The consumer price index (CPI) - a key gauge of retail inflation - hit 3.8 percent last month, the National Bureau of Statistics (NBS) said, up from 3.0 percent in September and the highest annual rate since January 2012.

Analysts in a Bloomberg News poll had forecast a rate of 3.4 percent. Prices of pork, the staple meat in China, have more than doubled in the past year, according to the NBS.

More than a million pigs have been culled due to the widespread outbreaks since African swine fever appeared in August 2018, according to official statistics, but that is widely considered to be an underestimate.

This, in turn, has also pushed up prices of other meats including beef, chicken, duck and eggs as consumers switch to other protein sources.

The spike has led the government to intervene to stabilise prices and guarantee supplies, according to the official Xinhua news agency.

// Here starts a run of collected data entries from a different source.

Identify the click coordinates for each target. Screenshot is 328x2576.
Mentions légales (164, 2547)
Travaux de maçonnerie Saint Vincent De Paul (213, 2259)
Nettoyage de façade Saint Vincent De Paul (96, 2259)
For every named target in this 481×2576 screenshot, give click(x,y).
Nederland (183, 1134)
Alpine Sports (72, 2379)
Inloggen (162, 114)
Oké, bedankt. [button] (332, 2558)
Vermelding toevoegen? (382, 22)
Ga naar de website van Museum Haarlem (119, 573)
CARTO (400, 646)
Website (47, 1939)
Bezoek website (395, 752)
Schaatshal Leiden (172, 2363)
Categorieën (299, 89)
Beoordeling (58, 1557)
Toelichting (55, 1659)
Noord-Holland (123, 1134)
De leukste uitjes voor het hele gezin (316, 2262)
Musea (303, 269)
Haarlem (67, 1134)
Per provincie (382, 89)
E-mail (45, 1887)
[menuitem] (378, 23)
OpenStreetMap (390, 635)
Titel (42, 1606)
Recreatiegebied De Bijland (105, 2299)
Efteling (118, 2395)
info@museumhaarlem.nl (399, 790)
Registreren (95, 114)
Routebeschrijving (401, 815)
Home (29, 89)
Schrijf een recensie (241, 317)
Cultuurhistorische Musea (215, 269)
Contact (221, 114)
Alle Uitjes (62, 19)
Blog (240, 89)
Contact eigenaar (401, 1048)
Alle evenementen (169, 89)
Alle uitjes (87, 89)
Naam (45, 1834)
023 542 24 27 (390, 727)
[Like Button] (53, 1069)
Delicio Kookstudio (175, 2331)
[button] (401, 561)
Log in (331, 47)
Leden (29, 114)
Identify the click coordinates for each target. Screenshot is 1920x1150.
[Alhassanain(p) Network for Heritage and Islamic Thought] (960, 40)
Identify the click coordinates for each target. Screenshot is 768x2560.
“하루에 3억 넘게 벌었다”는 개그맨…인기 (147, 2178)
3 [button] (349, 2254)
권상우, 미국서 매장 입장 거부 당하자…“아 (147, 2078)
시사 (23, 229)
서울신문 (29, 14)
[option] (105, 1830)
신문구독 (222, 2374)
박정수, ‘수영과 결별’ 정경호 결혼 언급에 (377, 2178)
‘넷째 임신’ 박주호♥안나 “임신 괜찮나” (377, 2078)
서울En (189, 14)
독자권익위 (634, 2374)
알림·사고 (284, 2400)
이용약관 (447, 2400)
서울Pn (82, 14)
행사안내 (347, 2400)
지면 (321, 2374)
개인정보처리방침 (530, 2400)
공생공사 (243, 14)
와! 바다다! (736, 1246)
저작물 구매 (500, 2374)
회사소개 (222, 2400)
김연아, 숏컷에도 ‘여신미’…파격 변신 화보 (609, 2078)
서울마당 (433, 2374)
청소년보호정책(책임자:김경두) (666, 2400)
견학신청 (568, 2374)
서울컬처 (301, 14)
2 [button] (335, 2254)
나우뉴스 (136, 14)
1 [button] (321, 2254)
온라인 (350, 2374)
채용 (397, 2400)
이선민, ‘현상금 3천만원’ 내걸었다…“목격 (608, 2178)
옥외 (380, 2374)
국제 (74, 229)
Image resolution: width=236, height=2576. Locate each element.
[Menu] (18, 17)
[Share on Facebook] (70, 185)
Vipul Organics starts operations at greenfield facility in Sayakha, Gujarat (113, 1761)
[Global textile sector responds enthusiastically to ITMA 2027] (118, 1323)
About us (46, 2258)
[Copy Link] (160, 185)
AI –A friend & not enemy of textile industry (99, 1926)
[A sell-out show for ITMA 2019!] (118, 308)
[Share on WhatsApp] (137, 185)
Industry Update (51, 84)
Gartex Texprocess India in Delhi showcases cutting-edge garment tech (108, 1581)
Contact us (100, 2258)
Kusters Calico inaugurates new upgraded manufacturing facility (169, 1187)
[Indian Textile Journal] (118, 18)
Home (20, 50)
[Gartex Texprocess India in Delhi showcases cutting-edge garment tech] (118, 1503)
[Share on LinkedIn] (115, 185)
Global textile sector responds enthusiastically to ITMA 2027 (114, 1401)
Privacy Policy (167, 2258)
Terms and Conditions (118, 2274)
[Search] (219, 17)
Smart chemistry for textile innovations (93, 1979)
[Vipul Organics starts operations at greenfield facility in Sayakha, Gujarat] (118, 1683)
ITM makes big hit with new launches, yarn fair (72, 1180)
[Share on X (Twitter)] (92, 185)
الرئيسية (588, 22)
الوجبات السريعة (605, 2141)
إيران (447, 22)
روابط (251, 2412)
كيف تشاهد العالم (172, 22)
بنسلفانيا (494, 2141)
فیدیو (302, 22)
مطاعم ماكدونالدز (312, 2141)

"Chinese leaders are terrified of inflation," Beijing-based research firm Trivium China said in a note, describing price rises as "one of the big drivers behind the 1989 Tiananmen protests".

The inflation rate at the time of the student-led uprising stood at 18.25 percent.

Producer prices, meanwhile, saw their steepest decline in more than three years, sliding for a sixth straight month, hit by the trade war with the United States.

The producer price index (PPI) - an important barometer of the industrial sector that measures the cost of goods at the factory gate - contracted 1.6 percent in October from the previous year, the NBS said.

That came after prices shrank 1.2 percent in December, and represented the sharpest decline since August 2016.

Analysts in a Bloomberg poll had forecast producer prices would shrink 1.5 percent.